In reptiles that have highly textured skin such as cobras or bearded dragons, the dull color is not even noticeable. Crested geckos have less textured skin though, so it’s easier to tell when they are about to molt.
How to Help Your Gecko Shed
Shedding is a stressful process for all lizards, including crested geckos.
Fortunately, several techniques can help your pet get through the shedding process.
First of all, make sure that your gecko feels secure during the shedding time. You can provide a sense of security by giving it a quiet and dark place where it feels safe. There should also be a barrier or a screen in front of gecko’s enclosure if you keep it in a busy room.
Your gecko needs high humidity to remove its dry and dead skin. The higher the moisture level is, the faster the shedding process will be. If gecko does not receive sufficient moisture, its skin gets dried too quickly and adhered to the body.
Because of this, increasing the humidity in your gecko’s closure is of paramount importance.
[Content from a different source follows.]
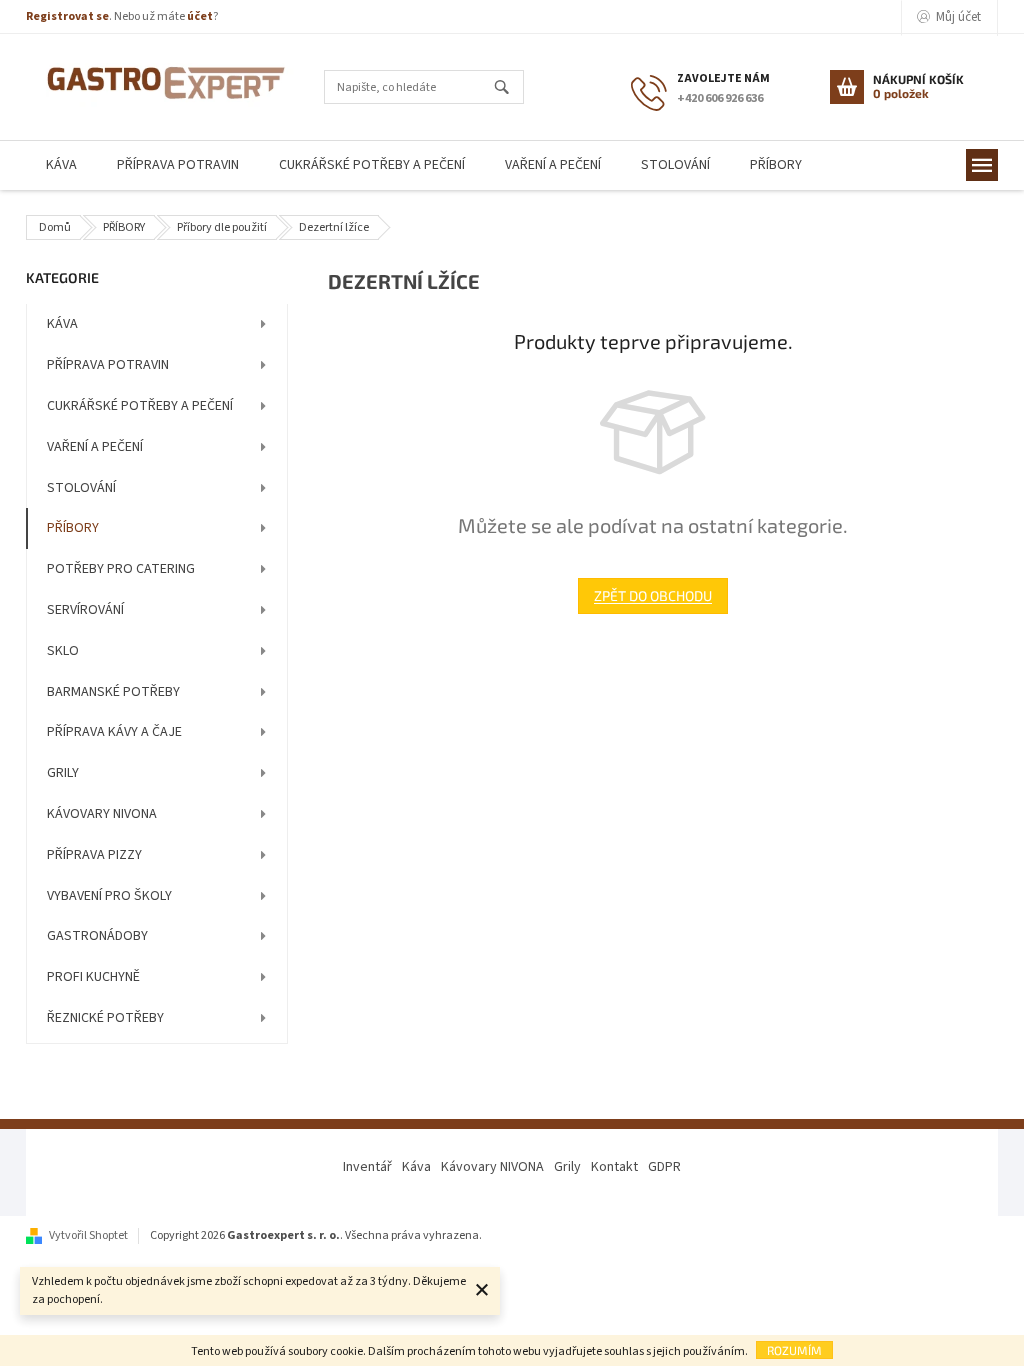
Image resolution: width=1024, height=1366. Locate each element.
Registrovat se (67, 16)
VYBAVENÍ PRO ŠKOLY (109, 896)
To help increase humidity, leave a moist box with a wet towel in the enclosure. Your gecko will likely seek it out and lay in it to speed up the shedding process.
If your crested gecko can’t complete his shed all the way, it’s important for you to step in and help him.
If shed skin isn’t completely removed, it can cut off the blood flow to your crested gecko’s extremities. This usually happens on toes and tails, which will turn black and then fall off.
While this usually isn’t life threatening, it’s something that is easily avoided.
Do the following to help soften the shed skin:
- Soak some paper towels in warm water, and put them in a container large enough for them and your gecko to fit in. (That has air holes.)
- Put your crested gecko in.
- Wait for 20 minutes.
- Using q-tips, brush away the shed skin that you can.
- If you’re not able to get it all, you can go back to step 2 and try again.
- Any shed that can’t be removed with q-tips should be gently removed with tweezers.
It’s important to be careful with the last step, as you could easily hurt your gecko by trying to remove stuck shed that doesn’t want to come off.
You might have noticed your gecko doesn’t eat as much when it sheds. This is normal; many geckos only eat once every three to five days when they are shedding.
If your gecko is shedding, it’s a good idea to remove food from its enclosure. Live food in the tank, such as crickets, waxworms, and mealworms, may irritate the newly revealed sensitive skin. Dead food or leftover food is also home to breeding bacteria, which can make your gecko sick during this vulnerable time.
Once your gecko completes the shedding process, you may resume its regular feeding routine.
The shedding cycle of gecko is a normal part of its life span, and the timing of it depends upon the season and how old the gecko is.
Young geckos frequently shed, as they are growing at a rapid pace rapidly. Adult geckos only shed once or twice a month, as their growth process has slowed down.
Geckos require proper humidity, temperature, and diet to shed healthily and safely. Some symptoms may appear just before the skin starts peeling off, and can help you figure out when the process is about to begin.